## EXERCISE DESCRIPTION
Would you please copy every line below that includes the string "header"?
START RECORDS SHOWN
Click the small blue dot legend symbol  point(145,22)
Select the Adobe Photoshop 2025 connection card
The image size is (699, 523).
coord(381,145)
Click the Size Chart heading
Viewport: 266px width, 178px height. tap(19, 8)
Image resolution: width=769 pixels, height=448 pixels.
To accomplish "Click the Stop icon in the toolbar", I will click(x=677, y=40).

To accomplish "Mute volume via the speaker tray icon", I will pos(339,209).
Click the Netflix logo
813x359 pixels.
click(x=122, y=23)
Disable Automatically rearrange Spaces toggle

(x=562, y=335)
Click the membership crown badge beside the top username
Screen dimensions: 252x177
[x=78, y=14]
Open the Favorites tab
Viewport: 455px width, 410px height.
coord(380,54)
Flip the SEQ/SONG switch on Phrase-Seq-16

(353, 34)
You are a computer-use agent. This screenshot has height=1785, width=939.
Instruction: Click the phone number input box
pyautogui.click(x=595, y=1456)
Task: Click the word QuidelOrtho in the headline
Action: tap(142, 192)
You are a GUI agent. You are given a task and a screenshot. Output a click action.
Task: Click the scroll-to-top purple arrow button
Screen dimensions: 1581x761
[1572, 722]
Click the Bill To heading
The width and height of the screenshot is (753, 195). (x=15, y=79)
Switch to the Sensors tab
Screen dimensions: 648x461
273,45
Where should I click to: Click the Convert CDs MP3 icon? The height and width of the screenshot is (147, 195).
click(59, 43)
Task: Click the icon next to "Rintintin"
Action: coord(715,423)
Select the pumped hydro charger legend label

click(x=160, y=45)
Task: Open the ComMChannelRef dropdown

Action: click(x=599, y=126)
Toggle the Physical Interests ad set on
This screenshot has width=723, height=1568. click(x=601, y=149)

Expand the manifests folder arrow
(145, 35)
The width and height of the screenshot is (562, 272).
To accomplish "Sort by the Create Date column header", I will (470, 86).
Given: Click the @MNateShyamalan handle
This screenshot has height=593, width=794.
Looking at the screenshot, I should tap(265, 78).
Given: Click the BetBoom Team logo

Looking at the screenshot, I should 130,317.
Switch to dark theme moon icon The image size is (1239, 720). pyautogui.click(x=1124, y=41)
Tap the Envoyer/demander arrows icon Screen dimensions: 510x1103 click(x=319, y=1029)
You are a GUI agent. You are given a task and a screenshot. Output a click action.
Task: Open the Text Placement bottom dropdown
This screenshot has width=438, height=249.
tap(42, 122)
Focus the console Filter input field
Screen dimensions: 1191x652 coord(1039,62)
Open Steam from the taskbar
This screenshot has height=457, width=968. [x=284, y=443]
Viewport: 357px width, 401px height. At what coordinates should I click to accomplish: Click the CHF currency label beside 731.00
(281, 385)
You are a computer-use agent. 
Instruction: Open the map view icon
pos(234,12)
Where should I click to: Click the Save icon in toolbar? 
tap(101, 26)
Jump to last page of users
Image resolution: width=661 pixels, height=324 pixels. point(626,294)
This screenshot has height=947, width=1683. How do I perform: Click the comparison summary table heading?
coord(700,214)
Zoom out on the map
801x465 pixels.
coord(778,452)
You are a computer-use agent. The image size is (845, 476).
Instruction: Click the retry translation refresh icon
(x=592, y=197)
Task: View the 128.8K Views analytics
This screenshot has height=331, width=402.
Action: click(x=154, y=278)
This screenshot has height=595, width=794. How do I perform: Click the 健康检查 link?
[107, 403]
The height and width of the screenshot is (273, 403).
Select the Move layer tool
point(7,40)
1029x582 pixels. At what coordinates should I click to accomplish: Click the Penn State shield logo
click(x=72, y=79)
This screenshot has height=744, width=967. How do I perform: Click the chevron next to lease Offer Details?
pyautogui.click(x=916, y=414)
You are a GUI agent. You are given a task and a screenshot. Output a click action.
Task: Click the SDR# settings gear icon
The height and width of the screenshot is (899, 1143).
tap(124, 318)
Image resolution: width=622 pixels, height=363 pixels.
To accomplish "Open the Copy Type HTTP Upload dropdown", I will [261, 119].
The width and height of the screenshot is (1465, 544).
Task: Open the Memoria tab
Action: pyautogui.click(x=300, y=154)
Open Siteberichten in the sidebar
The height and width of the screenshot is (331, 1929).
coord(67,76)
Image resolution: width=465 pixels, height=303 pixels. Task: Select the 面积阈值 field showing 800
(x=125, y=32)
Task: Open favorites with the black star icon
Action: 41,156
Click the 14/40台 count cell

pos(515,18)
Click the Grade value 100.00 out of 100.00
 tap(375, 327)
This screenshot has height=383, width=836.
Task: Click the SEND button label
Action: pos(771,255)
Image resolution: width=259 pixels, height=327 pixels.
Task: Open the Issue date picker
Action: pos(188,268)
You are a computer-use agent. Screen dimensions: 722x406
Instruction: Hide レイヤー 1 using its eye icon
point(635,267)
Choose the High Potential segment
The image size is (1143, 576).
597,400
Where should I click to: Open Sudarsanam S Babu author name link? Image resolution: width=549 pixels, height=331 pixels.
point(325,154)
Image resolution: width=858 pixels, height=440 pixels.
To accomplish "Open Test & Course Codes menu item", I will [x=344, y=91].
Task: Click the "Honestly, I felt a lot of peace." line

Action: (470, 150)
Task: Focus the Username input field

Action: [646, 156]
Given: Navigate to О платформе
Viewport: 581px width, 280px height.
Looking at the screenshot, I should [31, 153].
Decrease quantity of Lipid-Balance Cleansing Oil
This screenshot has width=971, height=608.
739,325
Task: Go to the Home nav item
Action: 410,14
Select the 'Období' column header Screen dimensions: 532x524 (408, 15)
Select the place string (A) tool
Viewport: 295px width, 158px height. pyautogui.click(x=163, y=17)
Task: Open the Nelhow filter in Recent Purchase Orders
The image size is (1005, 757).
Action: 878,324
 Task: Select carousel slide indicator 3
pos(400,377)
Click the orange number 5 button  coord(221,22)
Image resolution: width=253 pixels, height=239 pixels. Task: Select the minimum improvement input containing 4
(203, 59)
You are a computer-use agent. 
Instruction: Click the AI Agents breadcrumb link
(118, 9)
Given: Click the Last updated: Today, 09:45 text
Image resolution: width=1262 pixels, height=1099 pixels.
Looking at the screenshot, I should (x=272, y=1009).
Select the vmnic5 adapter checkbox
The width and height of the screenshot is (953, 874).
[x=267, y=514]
END RECORDS SHOWN
## RESULT BELOW
To accomplish "Sort by the Create Date column header", I will (470, 86).
Select the 'Období' column header Screen dimensions: 532x524 (408, 15)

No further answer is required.